Structural and Functional Changes in Catalase Induced by Near‐UV Radiation

Part one of this study shows that exposure of purified beef liver catalase in buffered solutions to BL lamps that provide a mixture of 99% UVA and 1% UVB (to be labeled UV A ) alters its chemistry and enzymatic activity. Thus, its spectral absorbance lost detail, it aggregated and exhibited a lower isoelectric point and its enzymatic activity was substantially reduced. These photochemically induced changes were increased by irradiation in phosphate buffer or in physiological medium (minimal essential medium) containing riboflavin and tryptophan. Neither α‐tocopherol nor de‐feroxamine were protective against these UV A ‐induced changes in pure catalase. We further investigated the effect of UV A radiation on the activity of catalase in cultured lens epithelial cells and the protective effects of antioxidants. Cultured lens epithelial cells of rabbits and squirrels were exposed to near‐UV radiation with representation in the UVA region of 99% and 1% UVB. Catalase assays were done on ho‐mogenate supernatants of cells kept dark or UV exposed.

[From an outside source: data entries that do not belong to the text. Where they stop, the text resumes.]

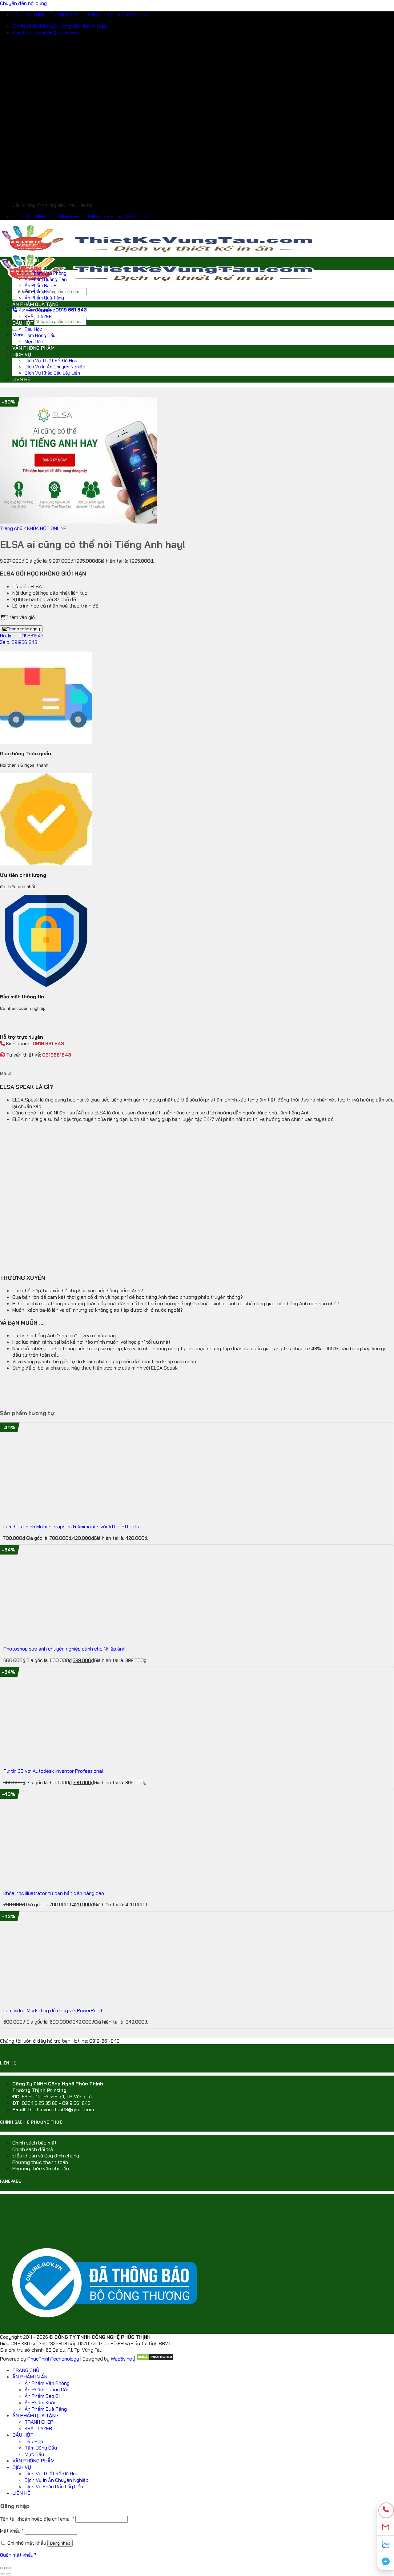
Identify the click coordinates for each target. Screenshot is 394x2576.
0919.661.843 (48, 1043)
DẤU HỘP (23, 323)
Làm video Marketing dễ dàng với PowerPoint (53, 2010)
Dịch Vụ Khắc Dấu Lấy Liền (52, 373)
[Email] (385, 2527)
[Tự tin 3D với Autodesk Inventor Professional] (41, 1759)
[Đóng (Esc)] (2, 2568)
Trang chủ (11, 528)
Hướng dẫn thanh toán (81, 26)
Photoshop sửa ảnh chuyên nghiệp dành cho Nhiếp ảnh (64, 1649)
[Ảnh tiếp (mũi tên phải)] (8, 2574)
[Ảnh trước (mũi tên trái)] (2, 2574)
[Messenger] (385, 2561)
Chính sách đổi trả (32, 2149)
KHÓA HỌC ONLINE (46, 528)
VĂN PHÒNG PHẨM (33, 348)
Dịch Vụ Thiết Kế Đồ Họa (51, 361)
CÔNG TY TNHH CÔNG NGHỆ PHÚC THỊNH (56, 14)
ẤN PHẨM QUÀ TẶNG (35, 304)
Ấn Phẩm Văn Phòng (45, 273)
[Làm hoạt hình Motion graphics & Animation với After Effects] (41, 1515)
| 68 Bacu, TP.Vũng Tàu (126, 14)
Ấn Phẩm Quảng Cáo (46, 279)
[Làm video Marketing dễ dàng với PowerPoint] (41, 1999)
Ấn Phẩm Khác (39, 292)
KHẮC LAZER (38, 317)
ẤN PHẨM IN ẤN (29, 267)
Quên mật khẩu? (18, 2555)
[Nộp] (14, 300)
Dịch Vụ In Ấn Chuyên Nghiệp (55, 367)
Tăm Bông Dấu (40, 335)
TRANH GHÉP (39, 310)
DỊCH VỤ (21, 354)
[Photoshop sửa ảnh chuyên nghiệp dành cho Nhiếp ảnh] (41, 1637)
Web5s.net (122, 2359)
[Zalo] (385, 2544)
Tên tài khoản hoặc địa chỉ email (37, 2519)
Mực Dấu (34, 342)
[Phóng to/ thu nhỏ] (8, 2568)
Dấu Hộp (33, 329)
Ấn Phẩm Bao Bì (41, 286)
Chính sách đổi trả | (33, 26)
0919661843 (56, 1055)
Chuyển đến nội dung (23, 3)
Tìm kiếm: (22, 291)
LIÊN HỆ (21, 379)
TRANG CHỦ (25, 260)
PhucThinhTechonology (53, 2359)
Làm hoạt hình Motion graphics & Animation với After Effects (71, 1526)
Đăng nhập (60, 2543)
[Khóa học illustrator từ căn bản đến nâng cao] (41, 1882)
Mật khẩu (11, 2531)
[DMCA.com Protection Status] (155, 2359)
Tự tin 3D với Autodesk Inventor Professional (53, 1771)
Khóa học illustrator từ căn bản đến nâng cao (53, 1893)
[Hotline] (385, 2509)
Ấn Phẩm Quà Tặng (44, 298)
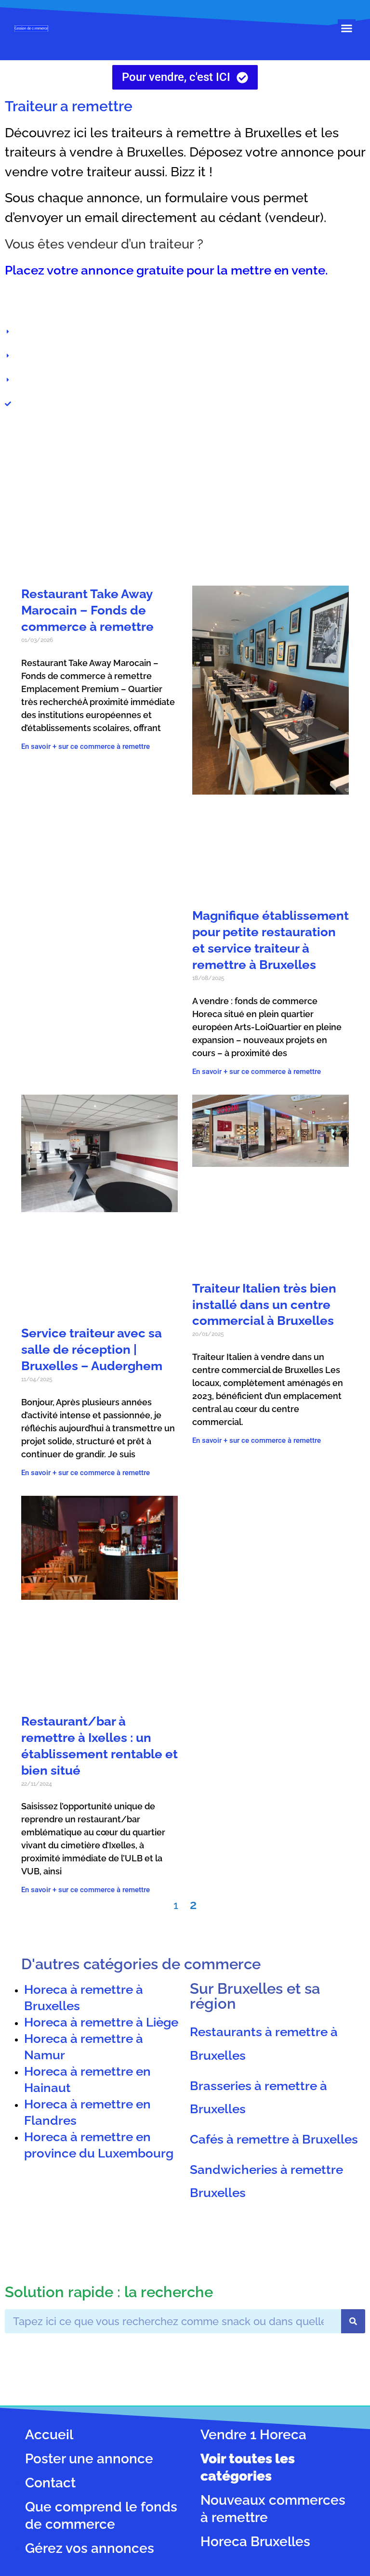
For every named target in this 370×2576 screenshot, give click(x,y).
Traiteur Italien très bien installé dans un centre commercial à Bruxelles (264, 1304)
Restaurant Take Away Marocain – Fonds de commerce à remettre (87, 610)
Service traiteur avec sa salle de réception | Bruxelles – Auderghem (91, 1349)
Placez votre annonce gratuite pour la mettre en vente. (166, 269)
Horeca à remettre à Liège (101, 2021)
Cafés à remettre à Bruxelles (274, 2138)
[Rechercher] (353, 2321)
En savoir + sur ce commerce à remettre (85, 746)
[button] (347, 28)
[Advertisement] (185, 499)
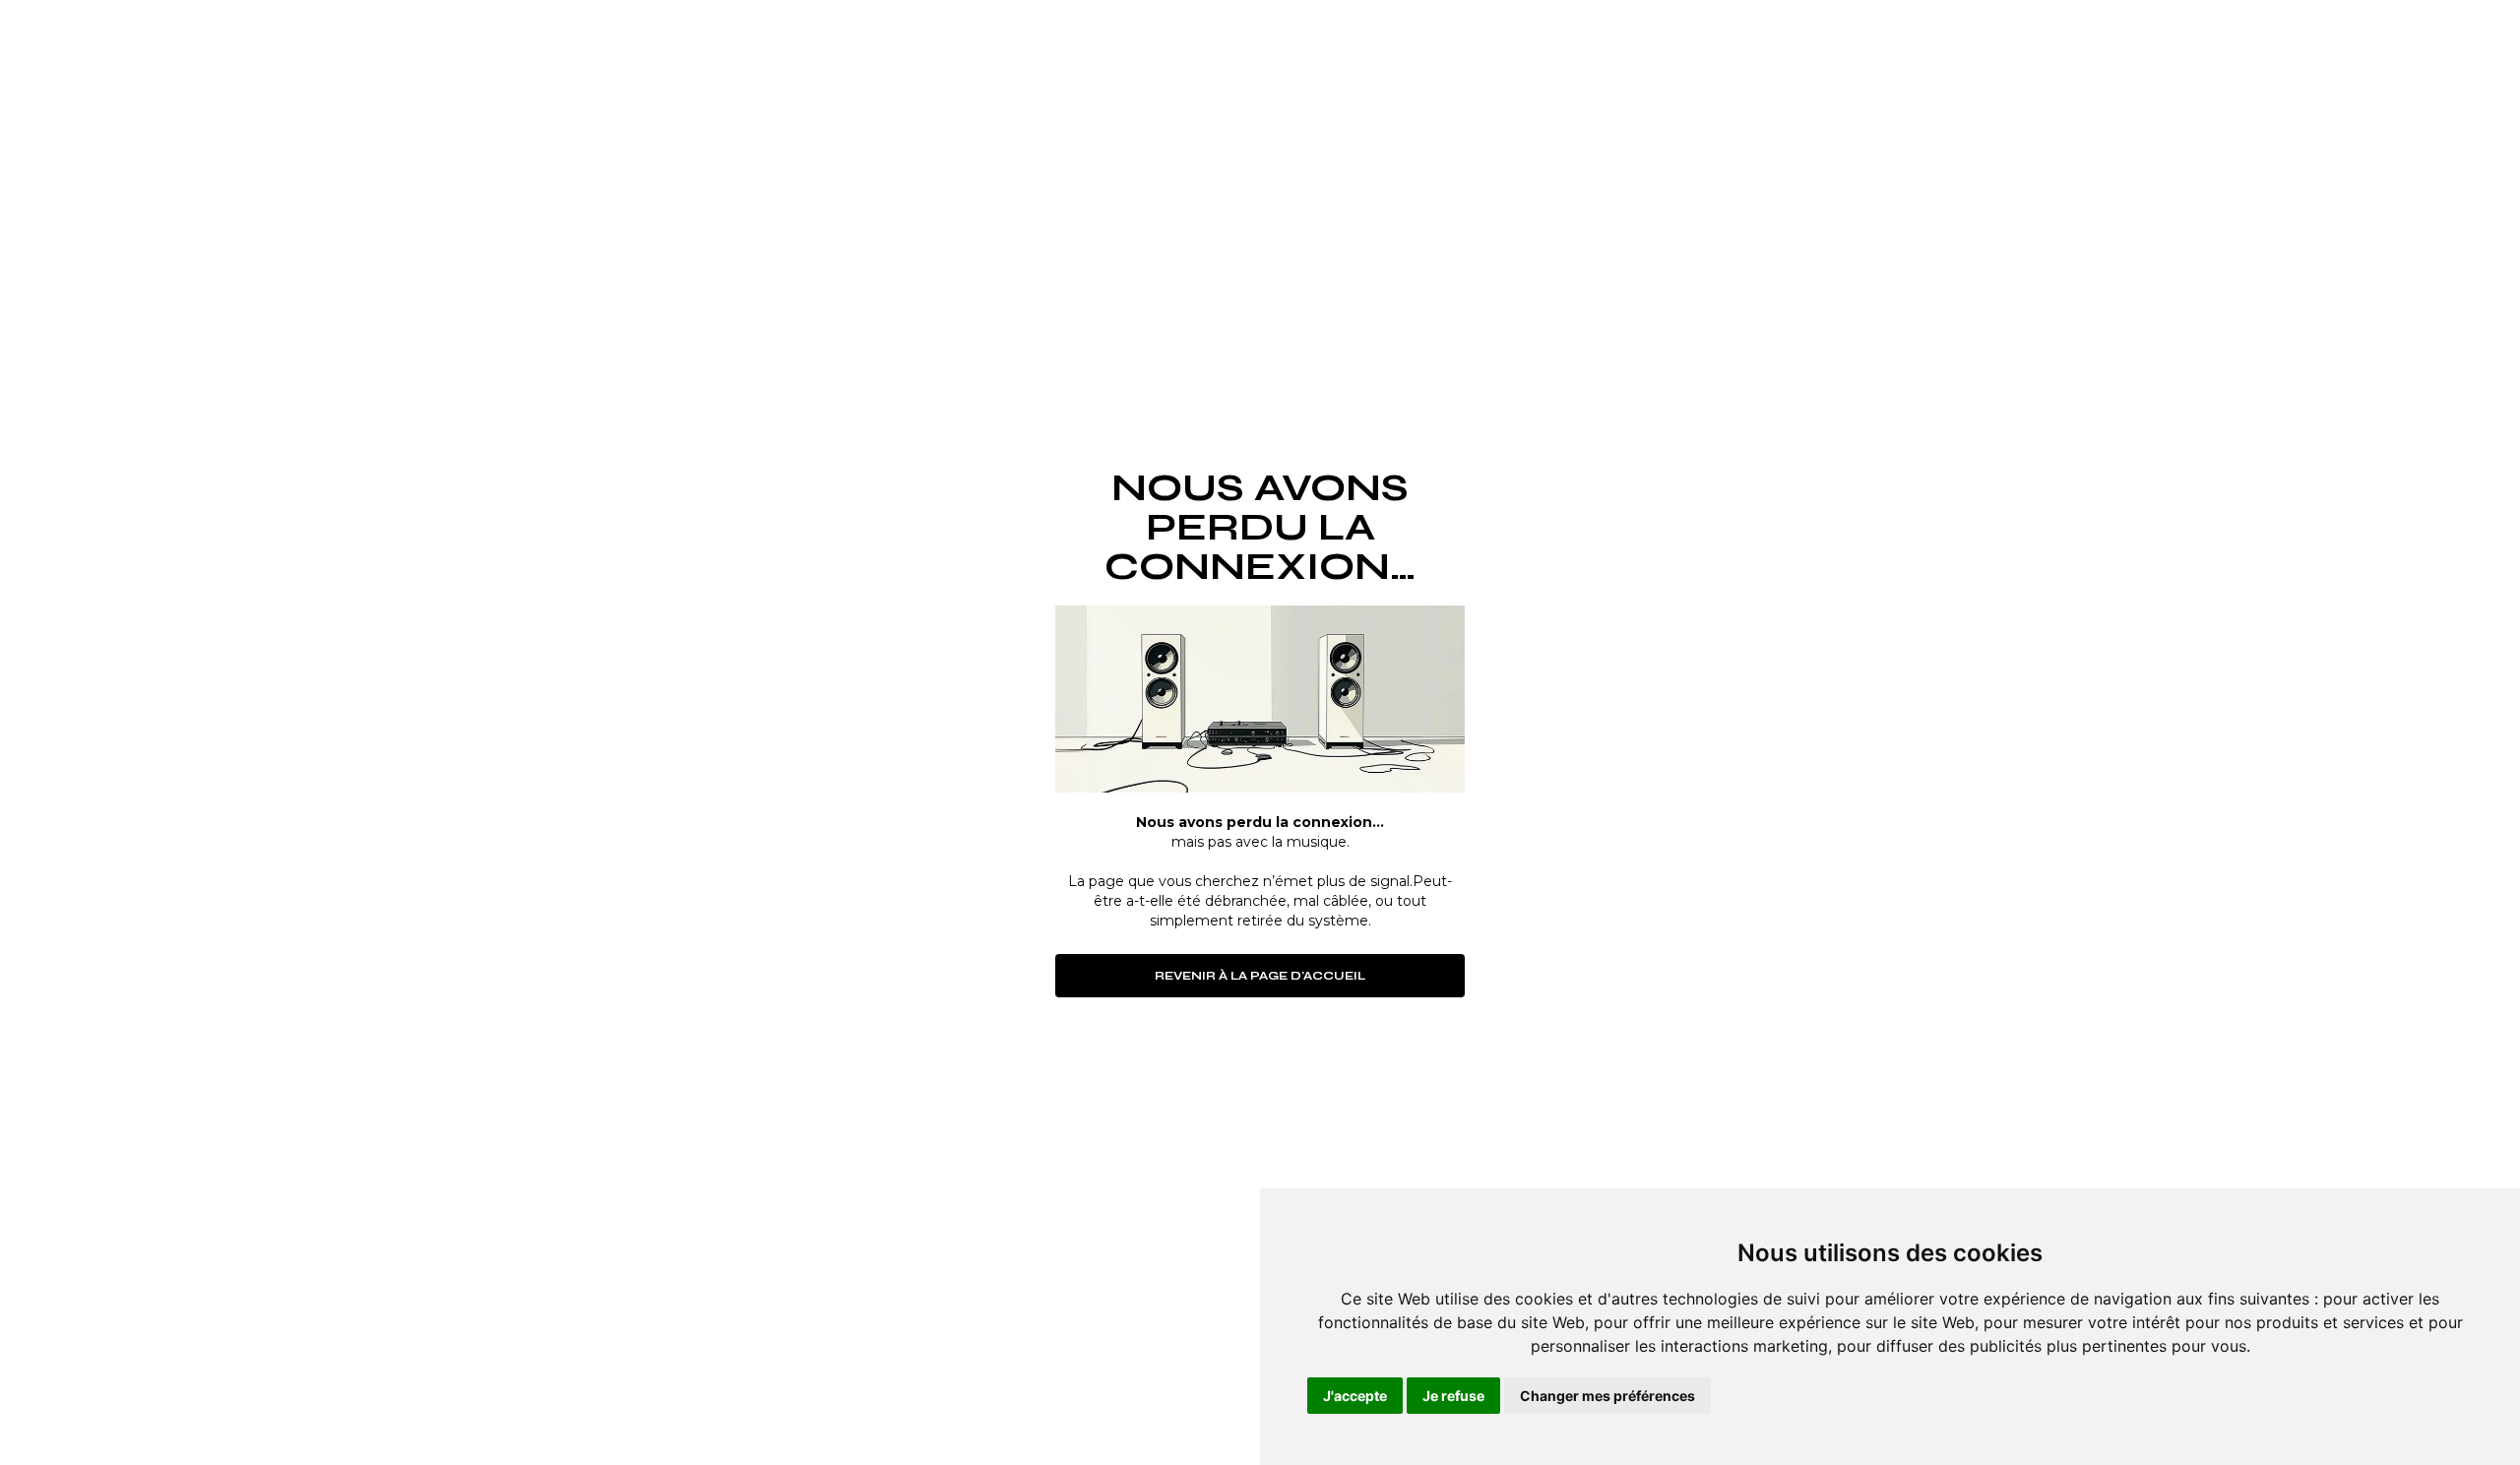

In some instances, cells were cultured in medium containing a‐tocopherol or deferoxamine prior to UV radiation. Comparisons were made between UV‐exposed lens cell catalase activity when exposure was done with or without the antioxidants. The UV A radiation was strongly inhibitory to both rabbit and squirrel lens epithelial cell catalase activities. The range of fluxes of near UV radiation was compatible with that which could reach the lens from the sunlit environment. Catalase inactivation was lessened in cells preincubated with a‐tocopherol and deferoxamine. This suggests that both singlet oxygen and hydroxyl radical formation may be involved in near‐UV damage to lens epithelial cell catalase. Such inhibition of catalase by near‐UV would enhance H 2 O 2 toxicity and stimulate SH oxidation so as to damage the lens.